For most shrine networks we recommend using shrine's in-tomcat messaging system: Networks that want to minimize administration effort, small networks, isolated networks, networks set up for demonstrations, and networks with few researchers. The main drawback to shrine's in-tomcat messaging is that messages in-flight and in-process are stored in memory; if a message is in transit when the hub admin stops tomcat it will be lost. (The 45-node ACT network has used this messaging system since SHRINE 1.25 with few incidents.)
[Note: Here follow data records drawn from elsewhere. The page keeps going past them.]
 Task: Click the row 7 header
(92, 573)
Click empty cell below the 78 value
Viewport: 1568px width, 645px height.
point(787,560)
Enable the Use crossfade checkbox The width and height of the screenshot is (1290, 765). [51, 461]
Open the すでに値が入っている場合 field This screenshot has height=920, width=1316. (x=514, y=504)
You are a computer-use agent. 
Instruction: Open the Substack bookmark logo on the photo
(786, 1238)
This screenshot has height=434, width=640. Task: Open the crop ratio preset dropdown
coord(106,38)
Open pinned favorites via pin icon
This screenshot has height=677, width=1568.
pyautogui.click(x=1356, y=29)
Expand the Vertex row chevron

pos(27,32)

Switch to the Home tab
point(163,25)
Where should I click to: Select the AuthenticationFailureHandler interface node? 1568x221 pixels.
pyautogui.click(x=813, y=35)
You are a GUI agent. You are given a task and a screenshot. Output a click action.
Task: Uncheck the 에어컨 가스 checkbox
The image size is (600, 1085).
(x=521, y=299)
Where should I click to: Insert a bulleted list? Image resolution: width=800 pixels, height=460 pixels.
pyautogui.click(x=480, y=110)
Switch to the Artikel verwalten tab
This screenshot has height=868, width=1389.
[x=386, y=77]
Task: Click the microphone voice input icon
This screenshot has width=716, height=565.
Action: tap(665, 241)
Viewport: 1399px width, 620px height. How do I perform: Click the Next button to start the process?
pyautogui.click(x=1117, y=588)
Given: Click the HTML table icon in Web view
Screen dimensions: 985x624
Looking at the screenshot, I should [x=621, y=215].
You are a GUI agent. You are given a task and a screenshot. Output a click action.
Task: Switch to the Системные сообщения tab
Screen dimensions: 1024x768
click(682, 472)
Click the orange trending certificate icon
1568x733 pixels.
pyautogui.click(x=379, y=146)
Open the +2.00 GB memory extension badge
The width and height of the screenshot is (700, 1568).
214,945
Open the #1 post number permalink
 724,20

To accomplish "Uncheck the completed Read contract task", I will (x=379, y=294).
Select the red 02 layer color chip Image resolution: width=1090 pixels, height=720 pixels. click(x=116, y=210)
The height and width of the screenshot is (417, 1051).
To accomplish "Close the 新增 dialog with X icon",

There's no additional configuration or set-up to use this messaging system.

AWS SQS

For large networks that desire telecom-like reliability we use AWS SQS. AWS SQS stores messages that are in-flight or in-process, not the hub's tomcat. Messages stored in AWS SQS remain available if the hub stops. The hub processes those messages after it recovers. SHRINE 4.1 supports exactly one hub tomcat server; a shrine network can be no more reliable than the hub's tomcat. We hope to make the hub replicable in the future. Moving to AWS SQS now will make that transition more gentle.

To configure for AWS SQS see: TODO

Kafka

We currently do not recommend Kafka for known SHRINE use cases. Kafka requires much more admin expertise, attention, and expense than AWS SQS with fewer benefits of AWS SQS' reliability. The SHRINE development team supports it to expose some performance bugs we hope to fix in the next release.